The energy bill continues to make headlines. The Albuquerque Tribune writes that Sens. Domenici and Bingaman, both from New Mexico, are feeling positive:
"It helps us move the country in the direction of our energy needs," [Bingaman] said.

..."I anticipate strong bipartisan support in the Senate," Domenici said in a statement. "I am particularly proud of the conservation and efficiency measures in this bill. We do everything we could think of to diversify our energy supply and develop new energies that don't rely on fossil fuels."
Farmers are also satisfied with the bill, reports The Daily Nonpareil:
"It's very landmark legislation for rural America," Sen. Charles Grassley (R-Iowa) told reporters Tuesday. "Renewable fuel standards sets a 7.5 billion gallon mandate for ethanol and biodiesel. The tax package includes farmer-friendly provisions, including tax incentives for biodiesel, wind energy and ethanol biomass."
USA Today agrees, adding that the nuclear energy industry is pleased with the legislation:
The nuclear industry, corn farmers and the coal industry did particularly well with the legislation.

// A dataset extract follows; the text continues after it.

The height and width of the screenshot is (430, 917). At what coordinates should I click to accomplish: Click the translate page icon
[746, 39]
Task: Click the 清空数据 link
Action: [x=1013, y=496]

The bill would require refiners to double the use of ethanol, mostly from corn, as an additive to gasoline to 7.5 billion gallons a year by 2012.

A boon to farmers, it also would cost the taxpayer because ethanol gets a substantial tax break compared to gasoline, said Myron Ebel, an energy analyst for the Competitive Enterprise Institute.

...The nuclear industry hailed the legislation. It reaped major benefits, including "risk insurance" totaling $2 billion if there are permitting or regulatory delays in construction of the first six new nuclear power reactors.

The bill also provides loan guarantees for future reactors and a green light for building a $1.25 billion next-generation nuclear plant that could produce hydrogen as well as electricity.
Louisiana is looking forward to receiving its share of the bill:
Louisiana and five other states that allow oil and natural gas drilling off their shores are set to get about $1 billion in royalty money from offshore leases. The money would be distributed between 2007 and 2010 with Louisiana getting about 54 percent of it.

Louisiana wants to use the money to fix its eroding and sinking coastline, which has lost about 1,900 square miles since the 1930s.
Reuters is also keep the public up-to-date with a list of key elements included in the energy bill.

In international news, Nigeria is realizing that nuclear simply must be part of its energy mix:
The federal government is articulating an energy mix profile to move national energy supply capacity to over 30,000MW in the next 10 years.

...The current national generation capacity stands at between 3,000 to 4,000MW

[Minister of Science and Technology Turner] Isoun said that the mix under consideration included the nuclear energy power plant, coal, wind, bio mass, hydrogen fuel cell, wave and tidal options.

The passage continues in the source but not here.